** Opening Data for analysis block **
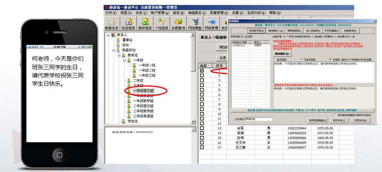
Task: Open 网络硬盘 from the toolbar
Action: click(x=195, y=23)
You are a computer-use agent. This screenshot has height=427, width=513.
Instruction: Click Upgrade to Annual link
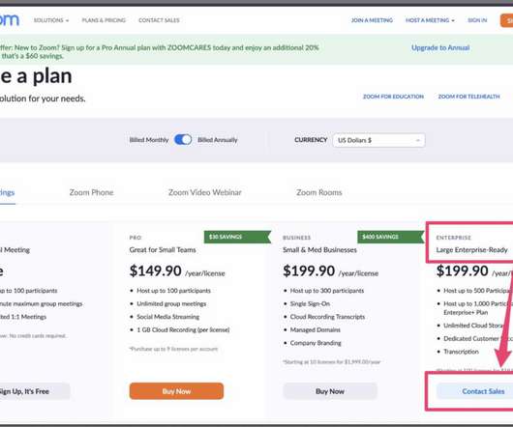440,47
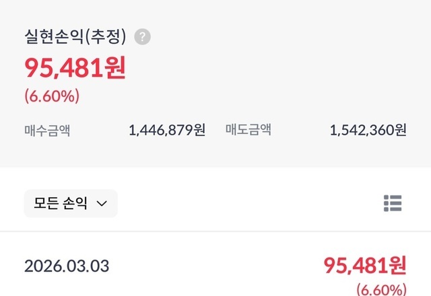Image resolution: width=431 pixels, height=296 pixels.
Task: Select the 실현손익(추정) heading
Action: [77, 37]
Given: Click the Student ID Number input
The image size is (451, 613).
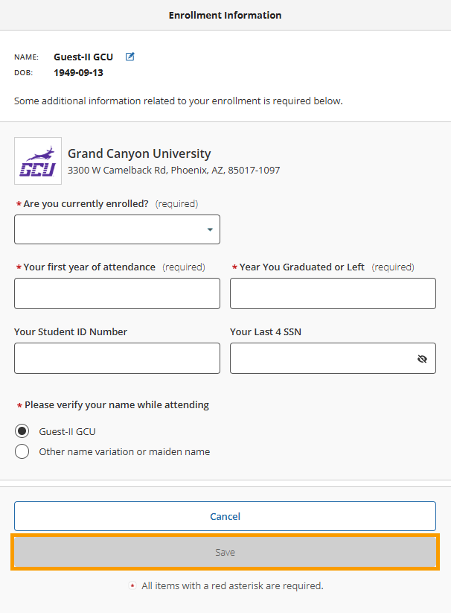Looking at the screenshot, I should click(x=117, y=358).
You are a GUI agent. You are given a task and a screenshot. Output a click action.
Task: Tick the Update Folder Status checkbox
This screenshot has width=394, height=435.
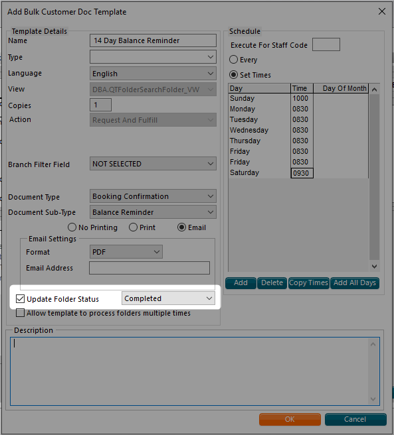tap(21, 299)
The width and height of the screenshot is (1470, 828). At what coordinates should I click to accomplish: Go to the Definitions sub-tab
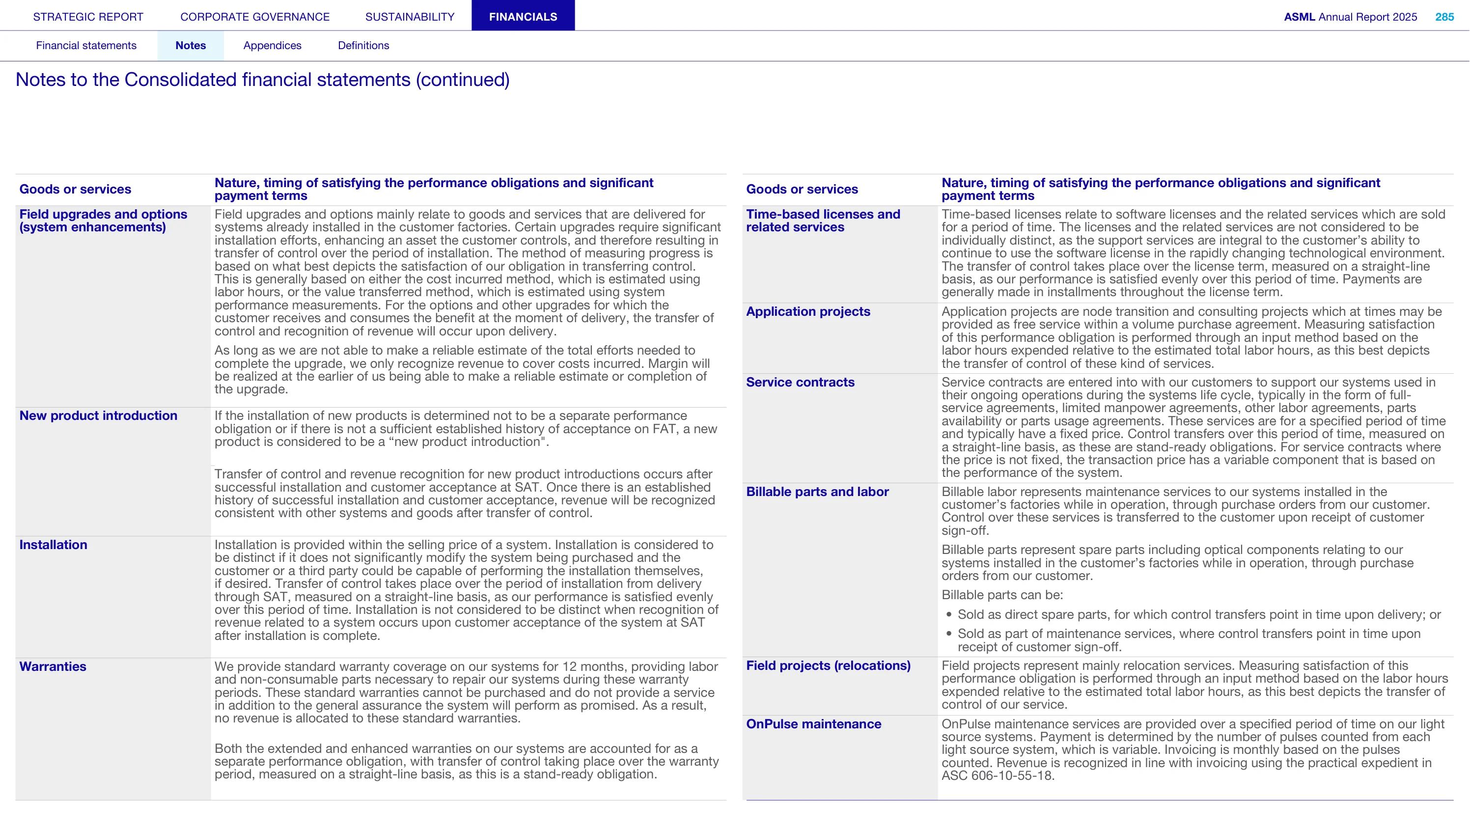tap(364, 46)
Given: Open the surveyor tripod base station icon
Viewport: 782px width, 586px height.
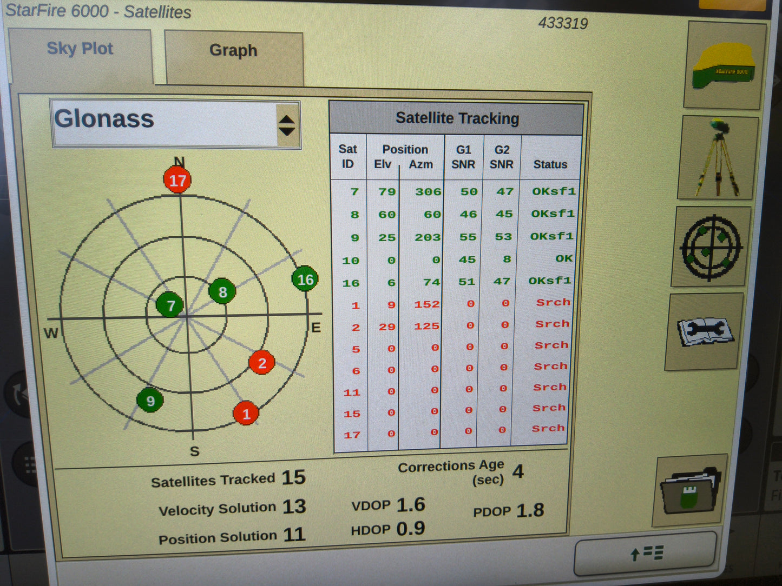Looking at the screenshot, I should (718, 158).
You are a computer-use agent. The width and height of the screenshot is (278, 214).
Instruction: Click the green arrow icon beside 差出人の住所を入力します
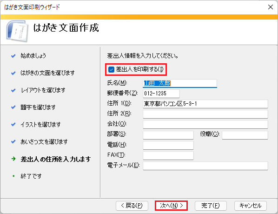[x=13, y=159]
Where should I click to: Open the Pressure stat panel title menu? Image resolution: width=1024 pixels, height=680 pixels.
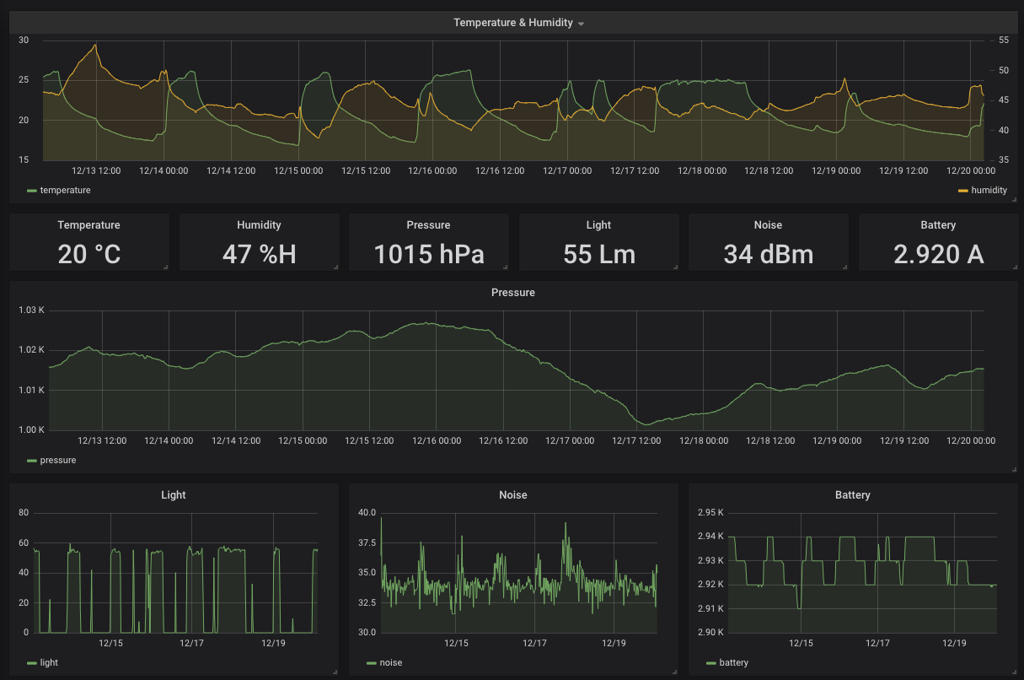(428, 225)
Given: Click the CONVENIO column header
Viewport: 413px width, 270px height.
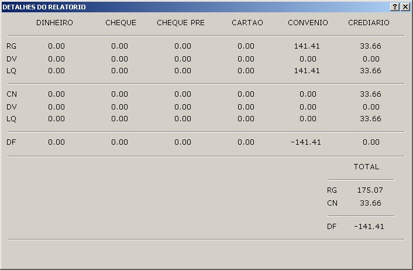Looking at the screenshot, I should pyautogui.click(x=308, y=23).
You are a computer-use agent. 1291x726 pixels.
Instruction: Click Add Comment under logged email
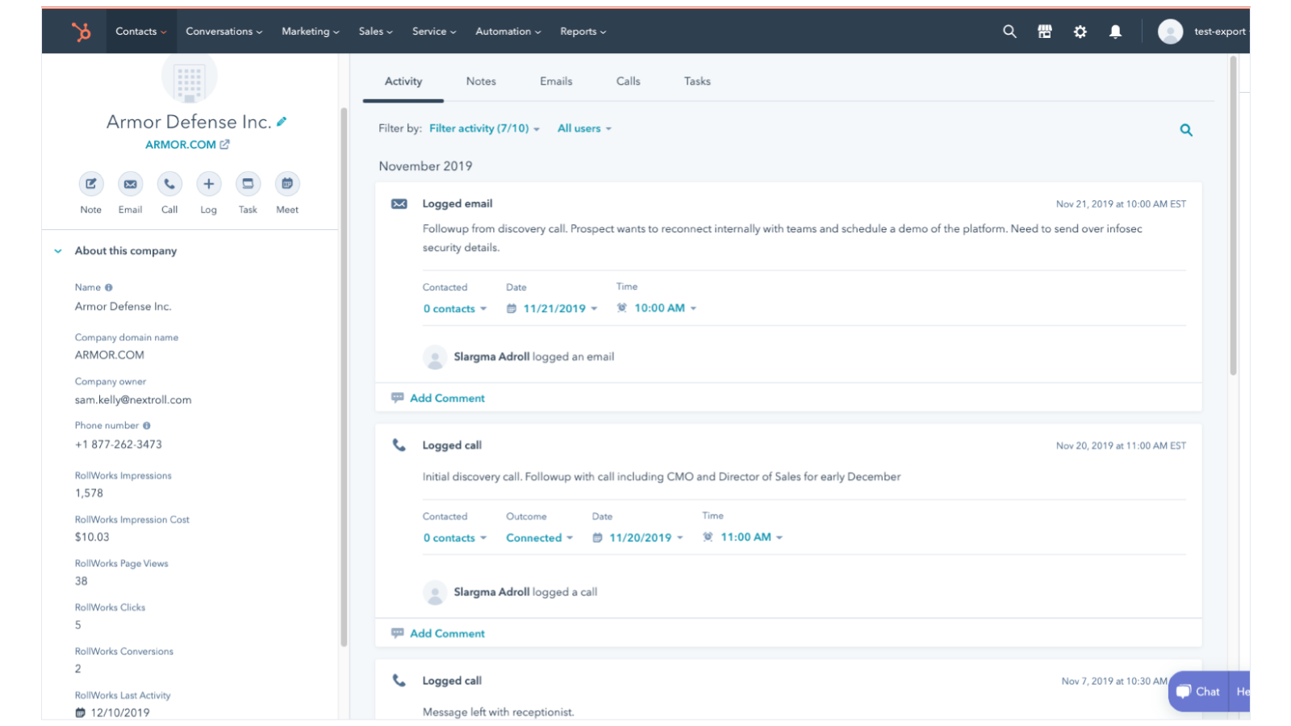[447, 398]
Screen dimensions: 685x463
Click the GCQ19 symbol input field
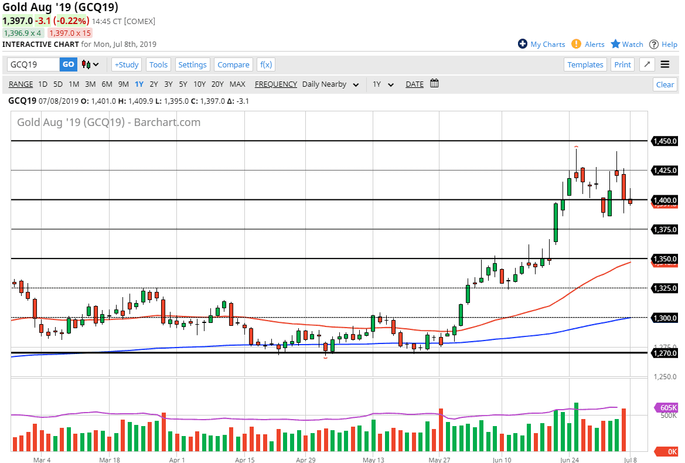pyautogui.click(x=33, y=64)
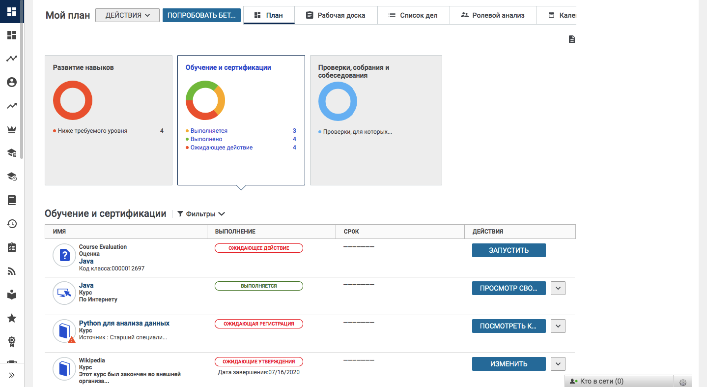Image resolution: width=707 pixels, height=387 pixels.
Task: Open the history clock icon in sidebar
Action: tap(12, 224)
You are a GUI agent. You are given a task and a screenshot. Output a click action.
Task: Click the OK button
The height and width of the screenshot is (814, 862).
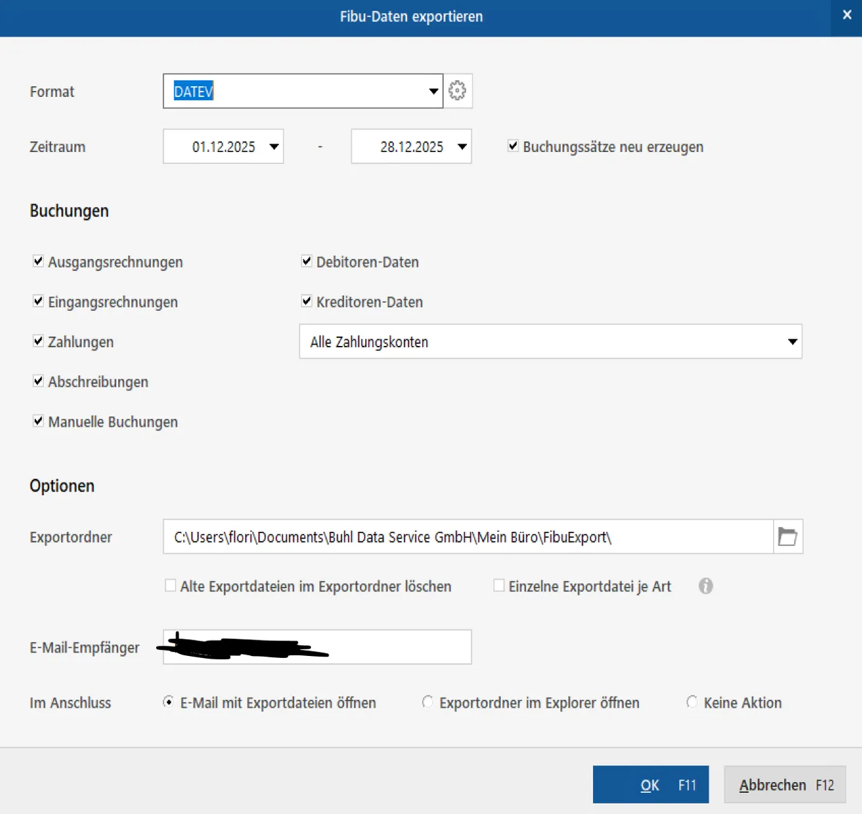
** Closing Data for analysis block **
_About this exercise_.
Lines from the entries that contain the word "computer" are what the answer must hold.

_Final answer_.
You are a computer-use agent. This screenshot has height=427, width=513.
You are a computer-use agent. The width and height of the screenshot is (278, 214).
You are a computer-use agent. 1291x726 pixels.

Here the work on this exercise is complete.